Our results suggest that, more general, the use of ef-based versions with one and the same value for the parameters (that is, with Z1 = Z2 = Z3) does not automatically lead to an improvement in accuracy for potentials with a pronounced variation. This holds true only for potentials that are reasonably well approximated by a step function, as is the case of the Woods-Saxon potential which is frequently used in the literature. Otherwise, using three different Zk represents a good idea.

These remarks do not restrict to the Numerov method. For any other method based on exponential fitting, the choice of sets with different values for the parameters, instead of a single one, will add more flexibility and therefore more chances for accuracy gain. The total number of parameters may vary from one method to another. Anyway, in any such situation, the use of the numerical solvers REGSOLV or REGSOLV2 for the coefficients will continue to play a central role.

Also worth adding is that the way how the values of the parameters should be advantageously selected remains open at this stage, especially for second-order differential equations of general form \(y^{\prime \prime }=f(x,y)\).

4 Conclusions

We have considered the Numerov method to introduce the new scheme \(S^{*}_{3}\) which is more flexible than the existing ones and includes them as particular cases.

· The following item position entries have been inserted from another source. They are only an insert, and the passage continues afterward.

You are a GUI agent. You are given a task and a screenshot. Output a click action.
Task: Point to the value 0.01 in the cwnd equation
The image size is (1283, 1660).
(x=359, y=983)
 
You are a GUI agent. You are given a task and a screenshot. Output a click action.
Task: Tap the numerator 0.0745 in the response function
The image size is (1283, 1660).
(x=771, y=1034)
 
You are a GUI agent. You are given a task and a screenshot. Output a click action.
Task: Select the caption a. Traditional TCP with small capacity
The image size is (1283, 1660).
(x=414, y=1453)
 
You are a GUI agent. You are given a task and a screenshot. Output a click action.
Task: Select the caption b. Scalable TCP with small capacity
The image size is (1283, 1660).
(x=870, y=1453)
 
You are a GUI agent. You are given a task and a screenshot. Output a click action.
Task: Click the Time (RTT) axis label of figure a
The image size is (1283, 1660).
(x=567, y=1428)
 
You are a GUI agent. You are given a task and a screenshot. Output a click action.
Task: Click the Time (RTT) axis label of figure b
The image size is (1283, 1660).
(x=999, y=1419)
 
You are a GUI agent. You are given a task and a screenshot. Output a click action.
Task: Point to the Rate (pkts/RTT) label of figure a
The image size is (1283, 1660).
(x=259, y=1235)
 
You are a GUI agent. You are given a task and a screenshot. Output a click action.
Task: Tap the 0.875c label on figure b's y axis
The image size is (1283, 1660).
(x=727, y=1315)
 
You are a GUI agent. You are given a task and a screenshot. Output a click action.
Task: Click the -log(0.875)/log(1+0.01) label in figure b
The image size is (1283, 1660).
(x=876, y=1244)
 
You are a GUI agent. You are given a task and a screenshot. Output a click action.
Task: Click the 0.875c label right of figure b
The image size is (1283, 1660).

The important feature is that now the coefficients are computed numerically, not by analytical expressions, as before, and the numerical values obtained in this way are practically as accurate as those from analytic expressions. Fortran 95 subroutine REGSOLV was used for this purpose. Subroutine REGSOLV2 can be also used according to the case. The major advantage is that now the knowledge of the analytic expressions of the coefficients and their series expansions, which usually consists in sets of lengthy formulas, is no more needed. Only the generating system, as are (4) or (15) for the Numerov method, has to be formulated and communicated to the potential readers.